**TO DO:**
Rewrite the material below, changing every "Screen dimensions" to "Display size" and leaving everything else unchanged.

**DATA EXTRACT:**
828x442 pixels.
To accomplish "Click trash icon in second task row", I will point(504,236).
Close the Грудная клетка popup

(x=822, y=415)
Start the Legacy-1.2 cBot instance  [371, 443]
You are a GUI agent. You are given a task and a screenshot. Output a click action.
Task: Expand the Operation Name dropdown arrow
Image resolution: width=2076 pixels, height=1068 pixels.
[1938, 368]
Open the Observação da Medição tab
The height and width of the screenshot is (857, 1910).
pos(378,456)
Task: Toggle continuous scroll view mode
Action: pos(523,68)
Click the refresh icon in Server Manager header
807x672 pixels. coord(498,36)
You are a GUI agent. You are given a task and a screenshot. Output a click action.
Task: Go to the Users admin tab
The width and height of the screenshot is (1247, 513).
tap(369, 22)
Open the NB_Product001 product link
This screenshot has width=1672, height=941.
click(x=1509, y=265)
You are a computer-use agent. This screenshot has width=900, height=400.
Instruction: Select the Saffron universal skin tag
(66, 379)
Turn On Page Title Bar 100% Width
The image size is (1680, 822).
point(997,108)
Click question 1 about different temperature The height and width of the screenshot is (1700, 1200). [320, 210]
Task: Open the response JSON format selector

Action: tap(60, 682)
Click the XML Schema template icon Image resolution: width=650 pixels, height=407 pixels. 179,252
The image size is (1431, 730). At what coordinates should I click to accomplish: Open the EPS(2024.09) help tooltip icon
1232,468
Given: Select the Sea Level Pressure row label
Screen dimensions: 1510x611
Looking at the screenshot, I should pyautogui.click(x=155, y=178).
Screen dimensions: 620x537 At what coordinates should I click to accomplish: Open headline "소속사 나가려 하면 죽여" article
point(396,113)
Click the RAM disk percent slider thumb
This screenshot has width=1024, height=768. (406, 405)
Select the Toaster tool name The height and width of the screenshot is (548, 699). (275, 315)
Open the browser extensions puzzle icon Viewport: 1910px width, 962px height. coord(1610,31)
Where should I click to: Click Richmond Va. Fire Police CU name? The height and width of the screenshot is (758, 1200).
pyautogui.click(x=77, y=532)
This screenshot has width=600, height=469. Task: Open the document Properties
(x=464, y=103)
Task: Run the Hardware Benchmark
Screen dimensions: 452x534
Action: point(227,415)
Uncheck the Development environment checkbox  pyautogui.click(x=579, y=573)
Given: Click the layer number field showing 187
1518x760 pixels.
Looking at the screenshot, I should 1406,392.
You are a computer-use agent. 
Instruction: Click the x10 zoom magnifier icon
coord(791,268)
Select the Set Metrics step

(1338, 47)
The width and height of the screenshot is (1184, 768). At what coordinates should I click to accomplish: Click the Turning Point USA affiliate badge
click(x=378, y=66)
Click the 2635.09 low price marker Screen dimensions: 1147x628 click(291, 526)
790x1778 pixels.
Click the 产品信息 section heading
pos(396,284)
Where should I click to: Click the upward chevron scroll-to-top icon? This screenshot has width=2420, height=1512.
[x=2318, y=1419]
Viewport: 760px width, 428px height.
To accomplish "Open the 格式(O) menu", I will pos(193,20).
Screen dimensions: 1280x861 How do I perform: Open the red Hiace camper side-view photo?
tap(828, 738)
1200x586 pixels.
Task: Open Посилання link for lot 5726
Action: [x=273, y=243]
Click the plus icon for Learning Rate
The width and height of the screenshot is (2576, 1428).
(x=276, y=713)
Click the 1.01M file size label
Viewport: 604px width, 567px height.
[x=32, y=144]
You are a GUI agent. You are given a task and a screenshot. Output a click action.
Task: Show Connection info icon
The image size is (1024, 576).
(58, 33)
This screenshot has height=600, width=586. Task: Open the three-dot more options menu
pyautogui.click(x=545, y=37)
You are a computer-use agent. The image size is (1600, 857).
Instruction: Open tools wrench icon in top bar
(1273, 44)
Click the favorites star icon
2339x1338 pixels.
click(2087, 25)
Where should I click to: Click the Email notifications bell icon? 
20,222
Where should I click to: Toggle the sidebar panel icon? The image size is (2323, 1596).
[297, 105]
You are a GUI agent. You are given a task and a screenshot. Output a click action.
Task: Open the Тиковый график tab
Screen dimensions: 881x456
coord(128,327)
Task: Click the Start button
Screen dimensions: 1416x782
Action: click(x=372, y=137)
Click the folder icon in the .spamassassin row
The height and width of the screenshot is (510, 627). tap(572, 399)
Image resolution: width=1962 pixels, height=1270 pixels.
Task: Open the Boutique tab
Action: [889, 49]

**EXERCISE RESPONSE:**
828x442 pixels.
To accomplish "Click trash icon in second task row", I will point(504,236).
Close the Грудная клетка popup

(x=822, y=415)
Start the Legacy-1.2 cBot instance  [371, 443]
You are a GUI agent. You are given a task and a screenshot. Output a click action.
Task: Expand the Operation Name dropdown arrow
Image resolution: width=2076 pixels, height=1068 pixels.
[1938, 368]
Open the Observação da Medição tab
The height and width of the screenshot is (857, 1910).
pos(378,456)
Task: Toggle continuous scroll view mode
Action: pos(523,68)
Click the refresh icon in Server Manager header
807x672 pixels. coord(498,36)
You are a GUI agent. You are given a task and a screenshot. Output a click action.
Task: Go to the Users admin tab
The width and height of the screenshot is (1247, 513).
tap(369, 22)
Open the NB_Product001 product link
This screenshot has width=1672, height=941.
click(x=1509, y=265)
You are a computer-use agent. This screenshot has width=900, height=400.
Instruction: Select the Saffron universal skin tag
(66, 379)
Turn On Page Title Bar 100% Width
The image size is (1680, 822).
point(997,108)
Click question 1 about different temperature The height and width of the screenshot is (1700, 1200). [320, 210]
Task: Open the response JSON format selector

Action: tap(60, 682)
Click the XML Schema template icon Image resolution: width=650 pixels, height=407 pixels. 179,252
The image size is (1431, 730). At what coordinates should I click to accomplish: Open the EPS(2024.09) help tooltip icon
1232,468
Given: Select the Sea Level Pressure row label
Display size: 1510x611
Looking at the screenshot, I should pyautogui.click(x=155, y=178).
Display size: 620x537 At what coordinates should I click to accomplish: Open headline "소속사 나가려 하면 죽여" article
point(396,113)
Click the RAM disk percent slider thumb
This screenshot has width=1024, height=768. (406, 405)
Select the Toaster tool name The height and width of the screenshot is (548, 699). (275, 315)
Open the browser extensions puzzle icon Viewport: 1910px width, 962px height. coord(1610,31)
Where should I click to: Click Richmond Va. Fire Police CU name? The height and width of the screenshot is (758, 1200).
pyautogui.click(x=77, y=532)
This screenshot has width=600, height=469. Task: Open the document Properties
(x=464, y=103)
Task: Run the Hardware Benchmark
Display size: 452x534
Action: point(227,415)
Uncheck the Development environment checkbox  pyautogui.click(x=579, y=573)
Given: Click the layer number field showing 187
1518x760 pixels.
Looking at the screenshot, I should 1406,392.
You are a computer-use agent. 
Instruction: Click the x10 zoom magnifier icon
coord(791,268)
Select the Set Metrics step

(1338, 47)
The width and height of the screenshot is (1184, 768). At what coordinates should I click to accomplish: Click the Turning Point USA affiliate badge
click(x=378, y=66)
Click the 2635.09 low price marker Display size: 1147x628 click(291, 526)
790x1778 pixels.
Click the 产品信息 section heading
pos(396,284)
Where should I click to: Click the upward chevron scroll-to-top icon? This screenshot has width=2420, height=1512.
[x=2318, y=1419]
Viewport: 760px width, 428px height.
To accomplish "Open the 格式(O) menu", I will pos(193,20).
Display size: 1280x861 How do I perform: Open the red Hiace camper side-view photo?
tap(828, 738)
1200x586 pixels.
Task: Open Посилання link for lot 5726
Action: [x=273, y=243]
Click the plus icon for Learning Rate
The width and height of the screenshot is (2576, 1428).
(x=276, y=713)
Click the 1.01M file size label
Viewport: 604px width, 567px height.
[x=32, y=144]
You are a GUI agent. You are given a task and a screenshot. Output a click action.
Task: Show Connection info icon
The image size is (1024, 576).
(58, 33)
This screenshot has height=600, width=586. Task: Open the three-dot more options menu
pyautogui.click(x=545, y=37)
You are a computer-use agent. The image size is (1600, 857).
Instruction: Open tools wrench icon in top bar
(1273, 44)
Click the favorites star icon
2339x1338 pixels.
click(2087, 25)
Where should I click to: Click the Email notifications bell icon? 
20,222
Where should I click to: Toggle the sidebar panel icon? The image size is (2323, 1596).
[297, 105]
You are a GUI agent. You are given a task and a screenshot. Output a click action.
Task: Open the Тиковый график tab
Display size: 881x456
coord(128,327)
Task: Click the Start button
Display size: 1416x782
Action: click(x=372, y=137)
Click the folder icon in the .spamassassin row
The height and width of the screenshot is (510, 627). tap(572, 399)
Image resolution: width=1962 pixels, height=1270 pixels.
Task: Open the Boutique tab
Action: [889, 49]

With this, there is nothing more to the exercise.